+++ Dataset extract +++

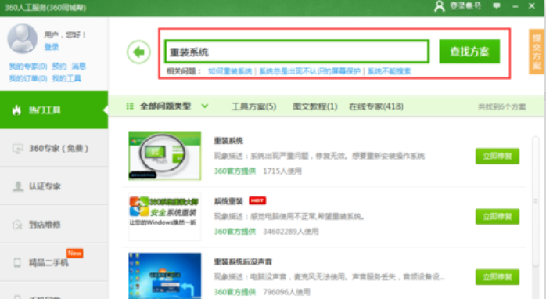This screenshot has height=299, width=546.
Task: Open the 系统重装 solution thumbnail
Action: pyautogui.click(x=165, y=216)
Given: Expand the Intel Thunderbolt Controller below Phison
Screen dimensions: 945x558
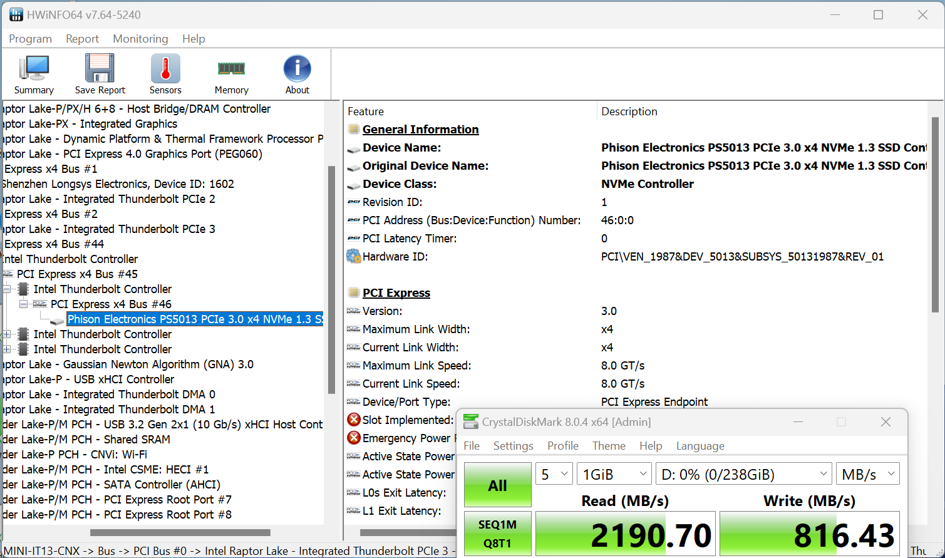Looking at the screenshot, I should [x=7, y=334].
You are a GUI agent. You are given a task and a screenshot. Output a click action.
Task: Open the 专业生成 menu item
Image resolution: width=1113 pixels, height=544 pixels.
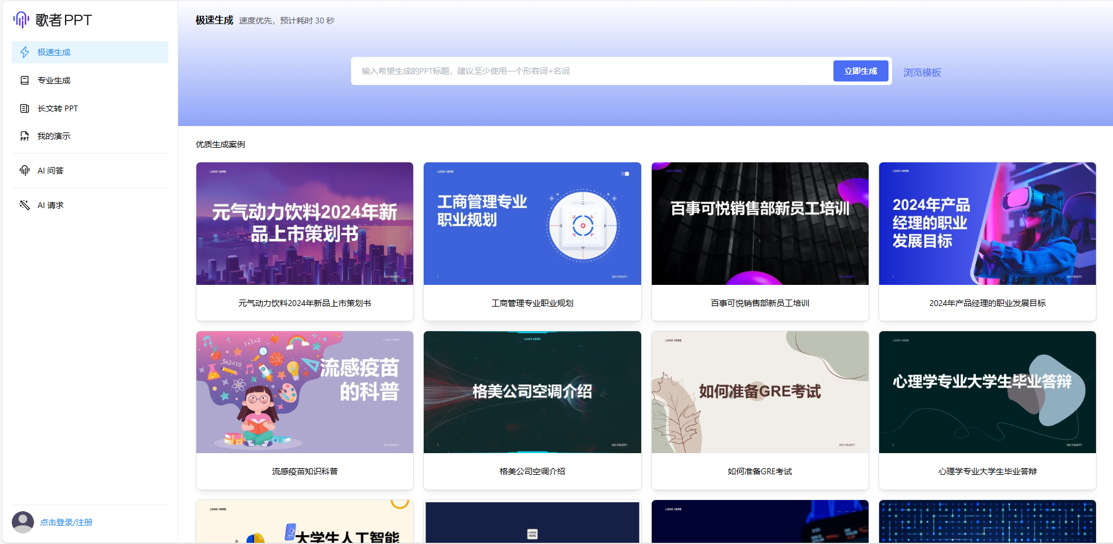(x=54, y=80)
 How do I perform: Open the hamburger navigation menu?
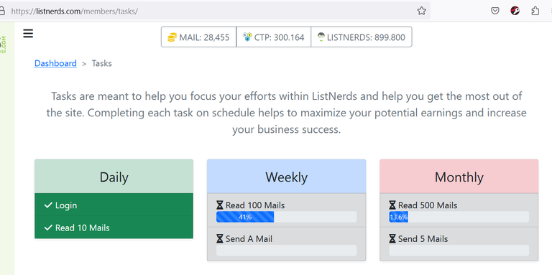(28, 34)
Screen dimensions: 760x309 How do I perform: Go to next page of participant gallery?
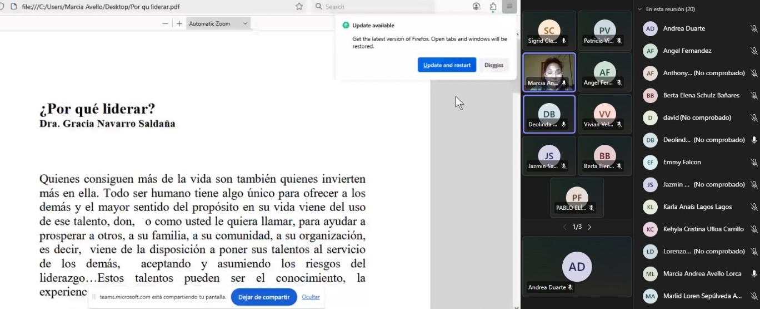[589, 227]
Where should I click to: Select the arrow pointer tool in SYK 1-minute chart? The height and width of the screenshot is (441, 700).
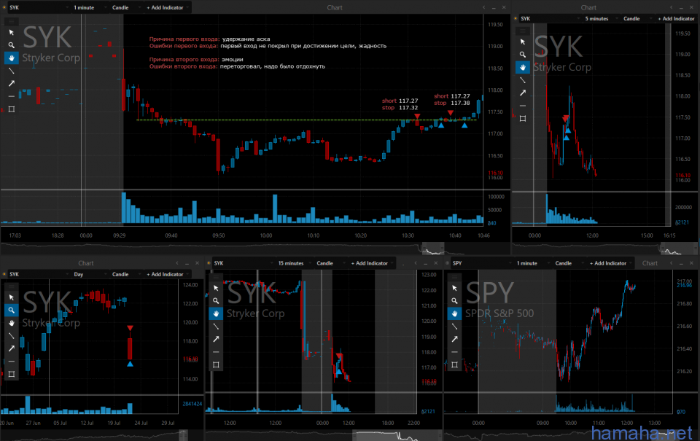tap(12, 32)
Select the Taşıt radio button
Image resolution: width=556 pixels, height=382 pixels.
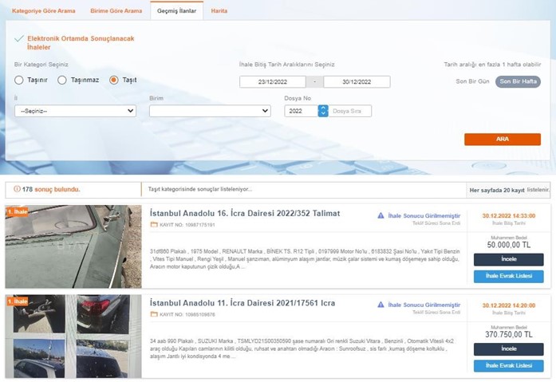[x=114, y=80]
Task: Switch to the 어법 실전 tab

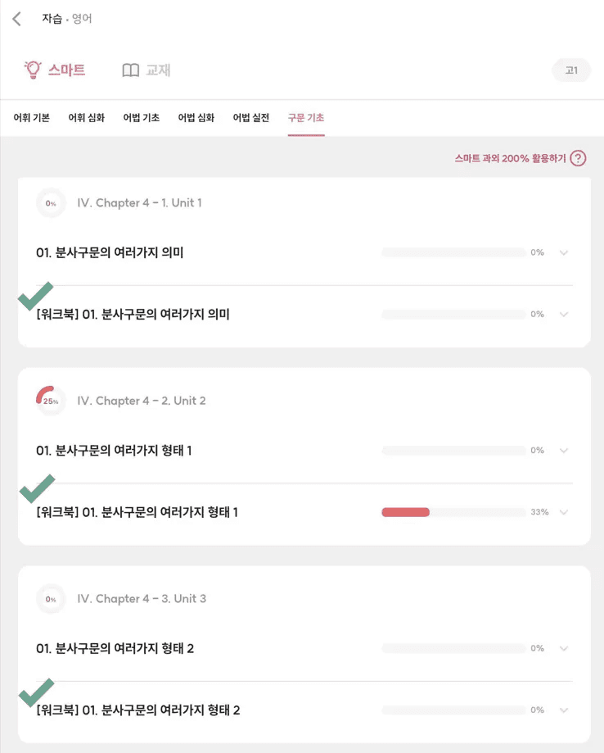Action: coord(251,118)
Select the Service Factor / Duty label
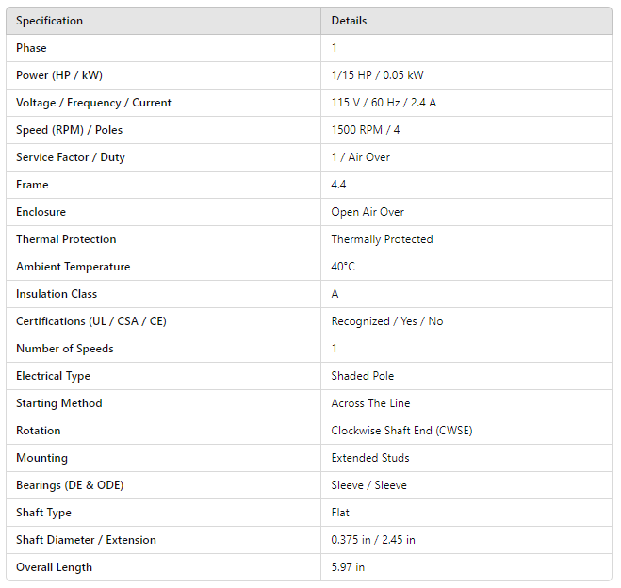This screenshot has width=621, height=588. (x=71, y=157)
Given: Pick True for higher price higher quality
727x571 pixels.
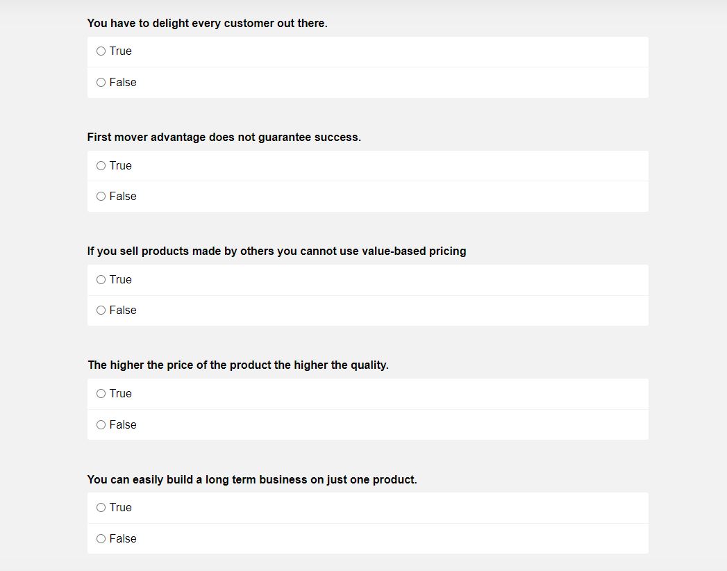Looking at the screenshot, I should [x=101, y=394].
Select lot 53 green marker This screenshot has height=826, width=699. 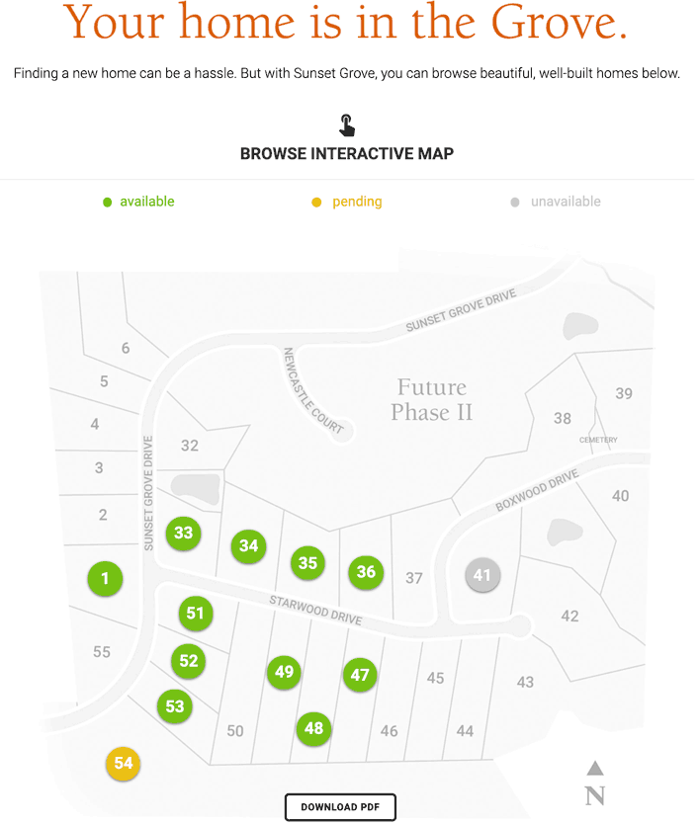(x=175, y=706)
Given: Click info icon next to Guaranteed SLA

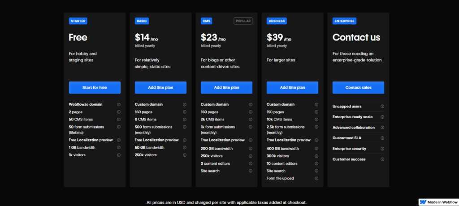Looking at the screenshot, I should click(382, 138).
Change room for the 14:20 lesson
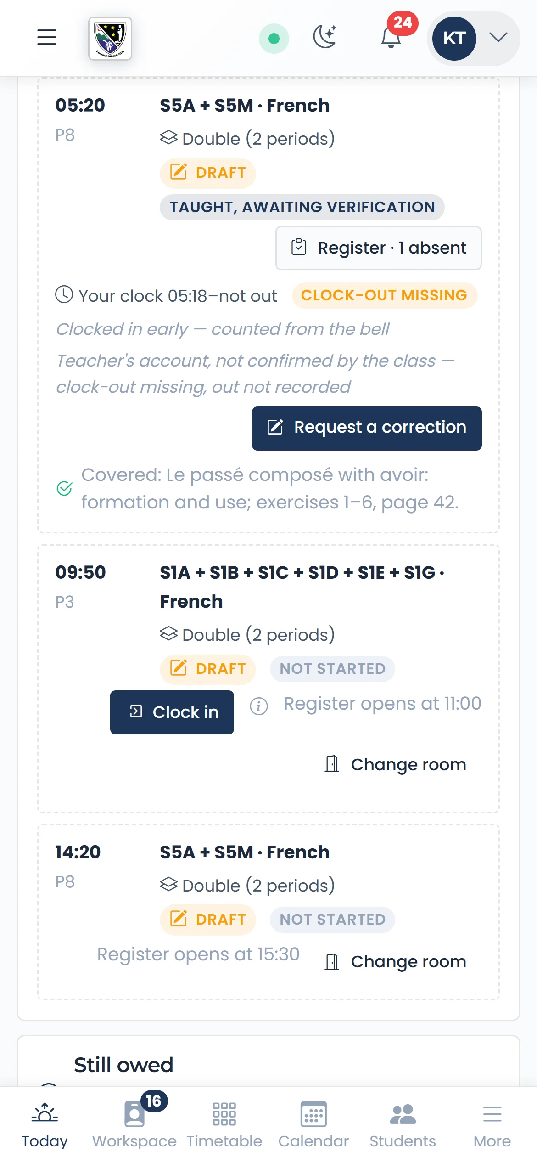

+++

▶ **Instructions to follow**:
Look back over the records above. Reproduce exactly everything from the line with "Image resolution: width=556" down to the line with "Given: Pick True", inclusive, and leave the pictures out.

▶ **Exercise answer**:
Image resolution: width=556 pixels, height=382 pixels.
[x=114, y=80]
Task: Switch to the 어법 실전 tab

Action: coord(251,118)
Select the Service Factor / Duty label
This screenshot has width=621, height=588. (x=71, y=157)
Given: Pick True for higher price higher quality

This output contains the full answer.